As with most professions knowledge in midwifery is constantly changing and growing. Some things we 'knew' in the recent past we now know not to be the case. Midwives cannot learn all that there is to being a midwife and then stand still. Learning is continuous, developing new skills, further developing skills which have been gained previously or identifying new evidence for practice decisions. I believe our greatest role is to stimulate curiosity, and provide students with the ability to continue their learning journey as professionals in the field. Students learn through inquiry and investigation, not through lecturers delivering material or being repositories of knowledge. If lecturers have all the answers, where do you go when this knowledge font is no longer there? I believe that this is the skill of facilitation, supporting and guiding others through a learning experience while making sure they have access to the necessary resources to accomplish their task. My thoughts on what can be learned in this way are changing all the time.

We have just completed our first year integration week where students work together in groups, researching material around a clinical scenario and then presenting this to the class at the end of the week. As lecturers we facilitate their learning through this process, meeting with them each day, offering suggestions for material they might want to check, making sure they keep focussed on the necessary aspects of the task. The learning that occurs during this week is enormous. Much greater than all the lectures I could deliver. I wonder how much more could be achieved if more of our course content was delivered in this way.

Having said that there are some things that just have to be taught, students will not learn the correct technique for taking a blood pressure, dressing a wound, maneuvers for assisting with a birth if they are not taught how to do so. Or am I wrong, could they also learn this through facilitated group work? As with my students, I am on life's learning journey and my thoughts on these matters are constantly changing. I think the really important thing is that we reflect on what we are doing, evaluate it and gather evidence on the effectiveness of our facilitation or teaching. We will then have some basis to state that something works or does not work and identify what produces the best outcomes for those with whom we are working.
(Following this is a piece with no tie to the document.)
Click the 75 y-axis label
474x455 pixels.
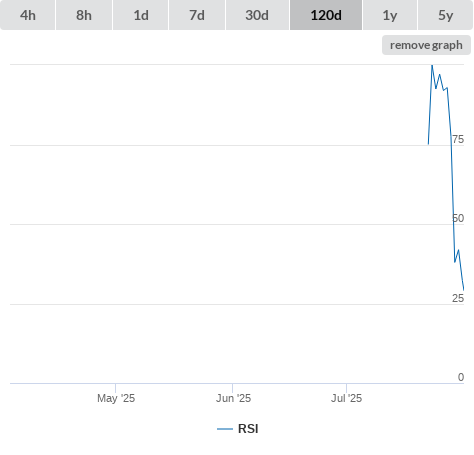(x=458, y=139)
Thursday, November 1, 2007

Midirs webinar

I just checked out the midirs webinars. Midirs is a UK published midwifery digest. I have not manage to get the webinar software working properly yet however i was able to open a presentation in real player which was pretty good. I am surprised I have not been to this before as it is totally free and some interesting topics have been discussed including tongue tie, writing for publication, normal newborn behaviour etc.

It is really exciting to see this type of resource available for midwives I found the tongue tie presentation very interesting. I have not found it particularly easy to get the software loaded on my computer to view these properly and, until I do I will not be able to participate in a live webinar, however it was very easy to view the slides and auditory recording in real player.

My confidence in trying out these things has grown enormously with all the learning I have been doing recently. I would highly recommend these to any midwives who are reading this blog. I do think that the elluminate software is a bit easier to work with and also has more options for presenting accompanying material, but this may just be my beginning familiarity with elluminate.